Segment Start: DATA RECORDS

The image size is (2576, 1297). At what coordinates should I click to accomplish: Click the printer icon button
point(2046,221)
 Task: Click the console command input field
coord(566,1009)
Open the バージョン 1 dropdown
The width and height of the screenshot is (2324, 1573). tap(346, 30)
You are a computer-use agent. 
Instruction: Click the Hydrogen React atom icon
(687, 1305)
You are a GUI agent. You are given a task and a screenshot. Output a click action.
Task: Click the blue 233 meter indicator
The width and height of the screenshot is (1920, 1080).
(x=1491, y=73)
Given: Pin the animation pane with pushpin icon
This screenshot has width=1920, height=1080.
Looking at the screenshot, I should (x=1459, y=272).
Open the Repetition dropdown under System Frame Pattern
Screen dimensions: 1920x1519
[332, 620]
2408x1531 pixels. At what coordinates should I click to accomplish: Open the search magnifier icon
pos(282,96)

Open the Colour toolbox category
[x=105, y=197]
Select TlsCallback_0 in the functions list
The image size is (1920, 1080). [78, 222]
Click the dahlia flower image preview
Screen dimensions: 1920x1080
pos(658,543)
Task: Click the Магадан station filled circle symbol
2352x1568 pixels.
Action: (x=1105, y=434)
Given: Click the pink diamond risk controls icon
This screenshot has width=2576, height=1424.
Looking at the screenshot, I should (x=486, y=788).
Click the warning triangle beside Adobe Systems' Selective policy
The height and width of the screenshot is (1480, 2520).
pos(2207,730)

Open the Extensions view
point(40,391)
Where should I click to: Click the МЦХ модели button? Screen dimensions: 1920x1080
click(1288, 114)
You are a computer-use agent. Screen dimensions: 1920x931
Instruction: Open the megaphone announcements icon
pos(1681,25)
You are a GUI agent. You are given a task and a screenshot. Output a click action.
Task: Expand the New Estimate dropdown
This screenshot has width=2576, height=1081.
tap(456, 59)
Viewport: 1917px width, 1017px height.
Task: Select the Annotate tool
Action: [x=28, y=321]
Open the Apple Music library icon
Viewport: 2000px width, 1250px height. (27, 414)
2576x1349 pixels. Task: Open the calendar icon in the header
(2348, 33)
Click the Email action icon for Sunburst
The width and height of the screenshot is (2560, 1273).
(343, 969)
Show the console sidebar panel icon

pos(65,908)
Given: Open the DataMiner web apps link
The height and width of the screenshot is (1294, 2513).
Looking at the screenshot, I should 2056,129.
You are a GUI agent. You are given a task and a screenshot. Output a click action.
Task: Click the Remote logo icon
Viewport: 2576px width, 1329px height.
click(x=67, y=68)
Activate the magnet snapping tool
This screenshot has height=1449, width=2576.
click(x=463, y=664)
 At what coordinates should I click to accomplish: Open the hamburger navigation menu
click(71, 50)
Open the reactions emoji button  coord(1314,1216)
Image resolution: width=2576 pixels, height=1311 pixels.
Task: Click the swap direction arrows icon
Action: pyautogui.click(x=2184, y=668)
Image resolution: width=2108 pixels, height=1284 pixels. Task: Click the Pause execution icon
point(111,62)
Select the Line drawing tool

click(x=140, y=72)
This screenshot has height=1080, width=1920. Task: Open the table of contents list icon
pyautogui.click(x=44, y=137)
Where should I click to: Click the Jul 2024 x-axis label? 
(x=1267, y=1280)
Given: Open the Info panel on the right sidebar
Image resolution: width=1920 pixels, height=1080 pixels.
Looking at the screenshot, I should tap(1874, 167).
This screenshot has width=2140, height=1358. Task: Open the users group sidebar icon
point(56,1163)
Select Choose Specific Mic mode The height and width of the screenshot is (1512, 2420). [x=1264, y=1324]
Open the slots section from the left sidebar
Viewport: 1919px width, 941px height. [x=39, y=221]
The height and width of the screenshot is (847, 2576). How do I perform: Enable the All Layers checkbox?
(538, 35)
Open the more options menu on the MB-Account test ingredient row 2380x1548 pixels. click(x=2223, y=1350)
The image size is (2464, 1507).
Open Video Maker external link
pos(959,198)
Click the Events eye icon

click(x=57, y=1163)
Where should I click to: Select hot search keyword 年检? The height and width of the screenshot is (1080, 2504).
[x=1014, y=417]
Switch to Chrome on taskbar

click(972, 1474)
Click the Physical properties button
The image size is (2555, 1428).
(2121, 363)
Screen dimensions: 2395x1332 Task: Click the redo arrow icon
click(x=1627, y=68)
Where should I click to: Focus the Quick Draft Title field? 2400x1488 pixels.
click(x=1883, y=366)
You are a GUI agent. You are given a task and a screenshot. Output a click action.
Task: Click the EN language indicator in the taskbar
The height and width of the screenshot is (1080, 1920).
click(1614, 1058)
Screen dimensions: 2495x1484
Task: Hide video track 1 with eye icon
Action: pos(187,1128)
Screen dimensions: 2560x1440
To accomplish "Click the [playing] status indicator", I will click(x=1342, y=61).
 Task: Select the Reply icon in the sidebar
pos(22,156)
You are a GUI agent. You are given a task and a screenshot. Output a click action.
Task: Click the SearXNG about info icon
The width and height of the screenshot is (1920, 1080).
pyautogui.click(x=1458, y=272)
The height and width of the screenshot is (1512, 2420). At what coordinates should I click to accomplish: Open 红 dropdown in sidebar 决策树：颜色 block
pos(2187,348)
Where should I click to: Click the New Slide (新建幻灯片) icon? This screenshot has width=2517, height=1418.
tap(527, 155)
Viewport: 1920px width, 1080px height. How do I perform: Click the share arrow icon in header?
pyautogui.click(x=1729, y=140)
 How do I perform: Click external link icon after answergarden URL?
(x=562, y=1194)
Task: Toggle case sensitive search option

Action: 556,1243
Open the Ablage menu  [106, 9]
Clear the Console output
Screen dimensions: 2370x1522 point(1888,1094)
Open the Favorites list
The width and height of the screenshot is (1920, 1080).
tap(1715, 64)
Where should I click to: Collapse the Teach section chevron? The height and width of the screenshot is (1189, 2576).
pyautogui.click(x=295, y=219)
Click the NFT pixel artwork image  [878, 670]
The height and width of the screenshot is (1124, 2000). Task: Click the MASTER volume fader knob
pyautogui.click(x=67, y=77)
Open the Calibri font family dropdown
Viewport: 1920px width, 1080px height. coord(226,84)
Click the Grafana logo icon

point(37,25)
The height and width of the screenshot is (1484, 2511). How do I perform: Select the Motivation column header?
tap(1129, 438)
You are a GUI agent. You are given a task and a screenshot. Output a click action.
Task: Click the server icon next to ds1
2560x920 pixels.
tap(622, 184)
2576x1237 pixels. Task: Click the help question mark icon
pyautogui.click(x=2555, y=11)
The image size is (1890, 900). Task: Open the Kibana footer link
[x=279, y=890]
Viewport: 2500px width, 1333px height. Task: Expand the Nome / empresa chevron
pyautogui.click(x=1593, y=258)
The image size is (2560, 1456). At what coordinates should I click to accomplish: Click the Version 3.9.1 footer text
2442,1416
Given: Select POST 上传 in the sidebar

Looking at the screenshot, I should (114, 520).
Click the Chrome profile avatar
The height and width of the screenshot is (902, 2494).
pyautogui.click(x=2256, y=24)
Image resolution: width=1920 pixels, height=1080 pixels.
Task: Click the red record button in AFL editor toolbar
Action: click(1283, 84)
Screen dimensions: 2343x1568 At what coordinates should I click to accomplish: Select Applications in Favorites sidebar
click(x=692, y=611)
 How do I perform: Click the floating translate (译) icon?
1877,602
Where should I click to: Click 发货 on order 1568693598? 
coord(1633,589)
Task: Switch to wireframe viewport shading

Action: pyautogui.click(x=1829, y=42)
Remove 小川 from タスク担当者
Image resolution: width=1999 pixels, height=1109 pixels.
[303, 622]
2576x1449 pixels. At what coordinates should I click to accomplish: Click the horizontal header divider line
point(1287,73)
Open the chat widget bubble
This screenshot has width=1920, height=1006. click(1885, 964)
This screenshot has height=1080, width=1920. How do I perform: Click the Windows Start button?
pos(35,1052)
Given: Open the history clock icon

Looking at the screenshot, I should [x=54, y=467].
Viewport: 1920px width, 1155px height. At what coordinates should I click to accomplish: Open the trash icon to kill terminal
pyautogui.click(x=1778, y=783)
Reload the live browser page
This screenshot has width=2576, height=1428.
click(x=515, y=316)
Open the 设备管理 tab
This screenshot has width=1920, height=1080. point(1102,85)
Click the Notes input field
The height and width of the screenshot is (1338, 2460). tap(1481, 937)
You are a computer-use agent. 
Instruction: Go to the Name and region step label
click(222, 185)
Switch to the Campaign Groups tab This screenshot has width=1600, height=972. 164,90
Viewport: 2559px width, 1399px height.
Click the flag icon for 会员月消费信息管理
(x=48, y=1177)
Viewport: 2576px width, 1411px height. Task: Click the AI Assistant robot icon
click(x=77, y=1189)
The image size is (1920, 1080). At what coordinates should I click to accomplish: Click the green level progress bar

Segment End: DATA RECORDS

Write out only those lines of the entries that lie between the line containing "Switch to the" and the last line, inclusive, reproducing them exactly.

**ANSWER SPACE**
Switch to the Campaign Groups tab This screenshot has width=1600, height=972. 164,90
Viewport: 2559px width, 1399px height.
Click the flag icon for 会员月消费信息管理
(x=48, y=1177)
Viewport: 2576px width, 1411px height. Task: Click the AI Assistant robot icon
click(x=77, y=1189)
The image size is (1920, 1080). At what coordinates should I click to accomplish: Click the green level progress bar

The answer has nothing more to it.